====== MATERIAL SHOWN ======
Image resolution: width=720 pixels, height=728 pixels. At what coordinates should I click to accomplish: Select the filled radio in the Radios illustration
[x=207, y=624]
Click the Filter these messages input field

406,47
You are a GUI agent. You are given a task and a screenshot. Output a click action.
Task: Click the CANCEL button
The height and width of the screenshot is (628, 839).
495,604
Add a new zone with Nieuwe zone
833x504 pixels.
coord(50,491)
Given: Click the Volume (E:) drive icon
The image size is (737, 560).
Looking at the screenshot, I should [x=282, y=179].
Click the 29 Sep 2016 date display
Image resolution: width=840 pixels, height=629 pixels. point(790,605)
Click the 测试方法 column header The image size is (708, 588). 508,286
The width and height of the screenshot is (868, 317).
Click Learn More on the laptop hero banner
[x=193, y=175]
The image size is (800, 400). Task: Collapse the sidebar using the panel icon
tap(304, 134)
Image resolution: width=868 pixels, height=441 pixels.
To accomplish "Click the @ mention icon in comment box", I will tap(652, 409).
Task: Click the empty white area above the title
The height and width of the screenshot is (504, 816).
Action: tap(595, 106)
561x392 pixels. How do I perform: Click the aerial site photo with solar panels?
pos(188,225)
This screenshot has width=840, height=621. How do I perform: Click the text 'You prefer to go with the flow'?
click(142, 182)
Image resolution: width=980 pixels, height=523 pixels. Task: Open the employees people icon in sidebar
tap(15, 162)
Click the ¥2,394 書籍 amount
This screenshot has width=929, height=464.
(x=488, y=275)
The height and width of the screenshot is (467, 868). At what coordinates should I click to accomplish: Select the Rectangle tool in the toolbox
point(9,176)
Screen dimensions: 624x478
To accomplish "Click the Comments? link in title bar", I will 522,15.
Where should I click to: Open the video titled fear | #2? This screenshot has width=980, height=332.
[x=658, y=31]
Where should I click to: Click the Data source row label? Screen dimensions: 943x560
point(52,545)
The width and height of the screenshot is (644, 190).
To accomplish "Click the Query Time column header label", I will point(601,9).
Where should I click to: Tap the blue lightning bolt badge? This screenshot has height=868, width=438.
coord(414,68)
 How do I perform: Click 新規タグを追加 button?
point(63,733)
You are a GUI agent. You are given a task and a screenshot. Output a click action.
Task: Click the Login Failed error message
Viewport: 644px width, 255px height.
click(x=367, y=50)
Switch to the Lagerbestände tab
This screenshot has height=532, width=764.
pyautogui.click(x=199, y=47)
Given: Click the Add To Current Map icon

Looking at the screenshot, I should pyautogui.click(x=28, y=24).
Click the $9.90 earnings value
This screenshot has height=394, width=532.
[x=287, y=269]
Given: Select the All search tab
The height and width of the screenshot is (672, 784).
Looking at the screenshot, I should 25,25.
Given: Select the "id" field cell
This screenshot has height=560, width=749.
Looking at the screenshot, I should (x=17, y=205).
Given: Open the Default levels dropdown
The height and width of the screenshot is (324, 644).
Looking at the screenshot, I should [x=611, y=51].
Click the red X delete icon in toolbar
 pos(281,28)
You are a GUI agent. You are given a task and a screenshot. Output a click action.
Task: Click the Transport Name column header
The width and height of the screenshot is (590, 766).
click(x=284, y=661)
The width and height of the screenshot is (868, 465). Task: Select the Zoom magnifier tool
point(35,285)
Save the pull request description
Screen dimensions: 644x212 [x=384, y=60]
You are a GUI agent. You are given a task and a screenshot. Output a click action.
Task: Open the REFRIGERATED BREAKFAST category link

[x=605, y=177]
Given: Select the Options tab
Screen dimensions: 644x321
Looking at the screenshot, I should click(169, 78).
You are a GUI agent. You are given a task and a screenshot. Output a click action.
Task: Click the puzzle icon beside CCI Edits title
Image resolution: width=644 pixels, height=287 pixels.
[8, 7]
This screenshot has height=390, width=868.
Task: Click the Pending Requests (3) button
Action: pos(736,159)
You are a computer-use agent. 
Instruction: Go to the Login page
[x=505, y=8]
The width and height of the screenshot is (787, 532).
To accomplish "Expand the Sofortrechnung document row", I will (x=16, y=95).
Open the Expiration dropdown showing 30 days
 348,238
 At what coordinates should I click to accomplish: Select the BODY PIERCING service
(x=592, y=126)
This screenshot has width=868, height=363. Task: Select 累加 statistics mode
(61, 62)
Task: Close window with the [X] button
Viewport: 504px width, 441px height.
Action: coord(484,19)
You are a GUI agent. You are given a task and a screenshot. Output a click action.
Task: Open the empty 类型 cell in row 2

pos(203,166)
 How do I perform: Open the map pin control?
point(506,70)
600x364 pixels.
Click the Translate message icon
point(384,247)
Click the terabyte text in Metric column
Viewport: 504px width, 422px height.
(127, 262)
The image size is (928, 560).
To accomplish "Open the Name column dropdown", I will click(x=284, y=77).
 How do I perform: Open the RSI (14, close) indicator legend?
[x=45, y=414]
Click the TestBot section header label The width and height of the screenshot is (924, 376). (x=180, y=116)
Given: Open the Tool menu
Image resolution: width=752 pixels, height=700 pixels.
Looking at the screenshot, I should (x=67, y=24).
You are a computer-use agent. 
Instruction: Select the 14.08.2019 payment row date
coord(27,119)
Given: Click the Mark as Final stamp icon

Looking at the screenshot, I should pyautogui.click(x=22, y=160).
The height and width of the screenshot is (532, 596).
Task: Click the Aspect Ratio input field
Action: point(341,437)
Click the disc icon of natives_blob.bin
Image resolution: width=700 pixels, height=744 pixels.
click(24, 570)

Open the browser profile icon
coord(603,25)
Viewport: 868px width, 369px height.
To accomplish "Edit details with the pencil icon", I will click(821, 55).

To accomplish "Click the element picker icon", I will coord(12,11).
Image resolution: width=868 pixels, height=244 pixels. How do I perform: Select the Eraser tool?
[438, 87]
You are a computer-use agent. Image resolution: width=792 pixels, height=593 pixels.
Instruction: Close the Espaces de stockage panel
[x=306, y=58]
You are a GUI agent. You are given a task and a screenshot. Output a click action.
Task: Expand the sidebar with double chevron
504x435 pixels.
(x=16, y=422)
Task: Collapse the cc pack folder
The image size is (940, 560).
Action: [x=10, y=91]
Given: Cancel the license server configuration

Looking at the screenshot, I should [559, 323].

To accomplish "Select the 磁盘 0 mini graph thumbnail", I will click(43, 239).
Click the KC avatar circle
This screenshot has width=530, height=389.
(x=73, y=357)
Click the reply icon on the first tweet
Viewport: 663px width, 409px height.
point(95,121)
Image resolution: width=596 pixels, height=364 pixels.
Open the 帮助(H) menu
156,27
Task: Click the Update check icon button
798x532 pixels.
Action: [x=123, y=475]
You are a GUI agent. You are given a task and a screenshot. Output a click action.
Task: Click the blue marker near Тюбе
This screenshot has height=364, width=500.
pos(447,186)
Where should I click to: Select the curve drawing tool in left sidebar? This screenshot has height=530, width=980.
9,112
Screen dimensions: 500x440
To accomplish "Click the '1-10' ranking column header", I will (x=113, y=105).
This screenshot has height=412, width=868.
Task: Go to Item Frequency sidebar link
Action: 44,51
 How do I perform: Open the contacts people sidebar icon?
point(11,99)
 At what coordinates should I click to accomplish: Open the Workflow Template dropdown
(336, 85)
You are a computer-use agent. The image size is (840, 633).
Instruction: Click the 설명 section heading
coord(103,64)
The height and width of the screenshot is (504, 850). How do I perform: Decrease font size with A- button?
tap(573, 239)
======
WORK ITEM: Every record, start to finish: reproduce it word for word.

EXERCISE OUTPUT:
Image resolution: width=720 pixels, height=728 pixels. At what coordinates should I click to accomplish: Select the filled radio in the Radios illustration
[x=207, y=624]
Click the Filter these messages input field

406,47
You are a GUI agent. You are given a task and a screenshot. Output a click action.
Task: Click the CANCEL button
The height and width of the screenshot is (628, 839).
495,604
Add a new zone with Nieuwe zone
833x504 pixels.
coord(50,491)
Given: Click the Volume (E:) drive icon
The image size is (737, 560).
Looking at the screenshot, I should [x=282, y=179].
Click the 29 Sep 2016 date display
Image resolution: width=840 pixels, height=629 pixels. point(790,605)
Click the 测试方法 column header The image size is (708, 588). 508,286
The width and height of the screenshot is (868, 317).
Click Learn More on the laptop hero banner
[x=193, y=175]
The image size is (800, 400). Task: Collapse the sidebar using the panel icon
tap(304, 134)
Image resolution: width=868 pixels, height=441 pixels.
To accomplish "Click the @ mention icon in comment box", I will tap(652, 409).
Task: Click the empty white area above the title
The height and width of the screenshot is (504, 816).
Action: tap(595, 106)
561x392 pixels. How do I perform: Click the aerial site photo with solar panels?
pos(188,225)
This screenshot has width=840, height=621. How do I perform: Click the text 'You prefer to go with the flow'?
click(142, 182)
Image resolution: width=980 pixels, height=523 pixels. Task: Open the employees people icon in sidebar
tap(15, 162)
Click the ¥2,394 書籍 amount
This screenshot has width=929, height=464.
(x=488, y=275)
The height and width of the screenshot is (467, 868). At what coordinates should I click to accomplish: Select the Rectangle tool in the toolbox
point(9,176)
Screen dimensions: 624x478
To accomplish "Click the Comments? link in title bar", I will 522,15.
Where should I click to: Open the video titled fear | #2? This screenshot has width=980, height=332.
[x=658, y=31]
Where should I click to: Click the Data source row label? Screen dimensions: 943x560
point(52,545)
The width and height of the screenshot is (644, 190).
To accomplish "Click the Query Time column header label", I will point(601,9).
Where should I click to: Tap the blue lightning bolt badge? This screenshot has height=868, width=438.
coord(414,68)
 How do I perform: Click 新規タグを追加 button?
point(63,733)
You are a GUI agent. You are given a task and a screenshot. Output a click action.
Task: Click the Login Failed error message
Viewport: 644px width, 255px height.
click(x=367, y=50)
Switch to the Lagerbestände tab
This screenshot has height=532, width=764.
pyautogui.click(x=199, y=47)
Given: Click the Add To Current Map icon

Looking at the screenshot, I should pyautogui.click(x=28, y=24).
Click the $9.90 earnings value
This screenshot has height=394, width=532.
[x=287, y=269]
Given: Select the All search tab
The height and width of the screenshot is (672, 784).
Looking at the screenshot, I should 25,25.
Given: Select the "id" field cell
This screenshot has height=560, width=749.
Looking at the screenshot, I should (x=17, y=205).
Given: Open the Default levels dropdown
The height and width of the screenshot is (324, 644).
Looking at the screenshot, I should [x=611, y=51].
Click the red X delete icon in toolbar
 pos(281,28)
You are a GUI agent. You are given a task and a screenshot. Output a click action.
Task: Click the Transport Name column header
The width and height of the screenshot is (590, 766).
click(x=284, y=661)
The width and height of the screenshot is (868, 465). Task: Select the Zoom magnifier tool
point(35,285)
Save the pull request description
Screen dimensions: 644x212 [x=384, y=60]
You are a GUI agent. You are given a task and a screenshot. Output a click action.
Task: Open the REFRIGERATED BREAKFAST category link

[x=605, y=177]
Given: Select the Options tab
Screen dimensions: 644x321
Looking at the screenshot, I should click(169, 78).
You are a GUI agent. You are given a task and a screenshot. Output a click action.
Task: Click the puzzle icon beside CCI Edits title
Image resolution: width=644 pixels, height=287 pixels.
[8, 7]
This screenshot has height=390, width=868.
Task: Click the Pending Requests (3) button
Action: pos(736,159)
You are a computer-use agent. 
Instruction: Go to the Login page
[x=505, y=8]
The width and height of the screenshot is (787, 532).
To accomplish "Expand the Sofortrechnung document row", I will (x=16, y=95).
Open the Expiration dropdown showing 30 days
 348,238
 At what coordinates should I click to accomplish: Select the BODY PIERCING service
(x=592, y=126)
This screenshot has width=868, height=363. Task: Select 累加 statistics mode
(61, 62)
Task: Close window with the [X] button
Viewport: 504px width, 441px height.
Action: coord(484,19)
You are a GUI agent. You are given a task and a screenshot. Output a click action.
Task: Open the empty 类型 cell in row 2

pos(203,166)
 How do I perform: Open the map pin control?
point(506,70)
600x364 pixels.
Click the Translate message icon
point(384,247)
Click the terabyte text in Metric column
Viewport: 504px width, 422px height.
(127, 262)
The image size is (928, 560).
To accomplish "Open the Name column dropdown", I will click(x=284, y=77).
 How do I perform: Open the RSI (14, close) indicator legend?
[x=45, y=414]
Click the TestBot section header label The width and height of the screenshot is (924, 376). (x=180, y=116)
Given: Open the Tool menu
Image resolution: width=752 pixels, height=700 pixels.
Looking at the screenshot, I should (x=67, y=24).
You are a computer-use agent. 
Instruction: Select the 14.08.2019 payment row date
coord(27,119)
Given: Click the Mark as Final stamp icon

Looking at the screenshot, I should pyautogui.click(x=22, y=160).
The height and width of the screenshot is (532, 596).
Task: Click the Aspect Ratio input field
Action: point(341,437)
Click the disc icon of natives_blob.bin
Image resolution: width=700 pixels, height=744 pixels.
click(24, 570)

Open the browser profile icon
coord(603,25)
Viewport: 868px width, 369px height.
To accomplish "Edit details with the pencil icon", I will click(821, 55).

To accomplish "Click the element picker icon", I will coord(12,11).
Image resolution: width=868 pixels, height=244 pixels. How do I perform: Select the Eraser tool?
[438, 87]
You are a computer-use agent. Image resolution: width=792 pixels, height=593 pixels.
Instruction: Close the Espaces de stockage panel
[x=306, y=58]
You are a GUI agent. You are given a task and a screenshot. Output a click action.
Task: Expand the sidebar with double chevron
504x435 pixels.
(x=16, y=422)
Task: Collapse the cc pack folder
The image size is (940, 560).
Action: [x=10, y=91]
Given: Cancel the license server configuration

Looking at the screenshot, I should [559, 323].

To accomplish "Select the 磁盘 0 mini graph thumbnail", I will click(43, 239).
Click the KC avatar circle
This screenshot has width=530, height=389.
(x=73, y=357)
Click the reply icon on the first tweet
Viewport: 663px width, 409px height.
point(95,121)
Image resolution: width=596 pixels, height=364 pixels.
Open the 帮助(H) menu
156,27
Task: Click the Update check icon button
798x532 pixels.
Action: [x=123, y=475]
You are a GUI agent. You are given a task and a screenshot. Output a click action.
Task: Click the blue marker near Тюбе
This screenshot has height=364, width=500.
pos(447,186)
Where should I click to: Select the curve drawing tool in left sidebar? This screenshot has height=530, width=980.
9,112
Screen dimensions: 500x440
To accomplish "Click the '1-10' ranking column header", I will (x=113, y=105).
This screenshot has height=412, width=868.
Task: Go to Item Frequency sidebar link
Action: 44,51
 How do I perform: Open the contacts people sidebar icon?
point(11,99)
 At what coordinates should I click to accomplish: Open the Workflow Template dropdown
(336, 85)
You are a computer-use agent. The image size is (840, 633).
Instruction: Click the 설명 section heading
coord(103,64)
The height and width of the screenshot is (504, 850). How do I perform: Decrease font size with A- button?
tap(573, 239)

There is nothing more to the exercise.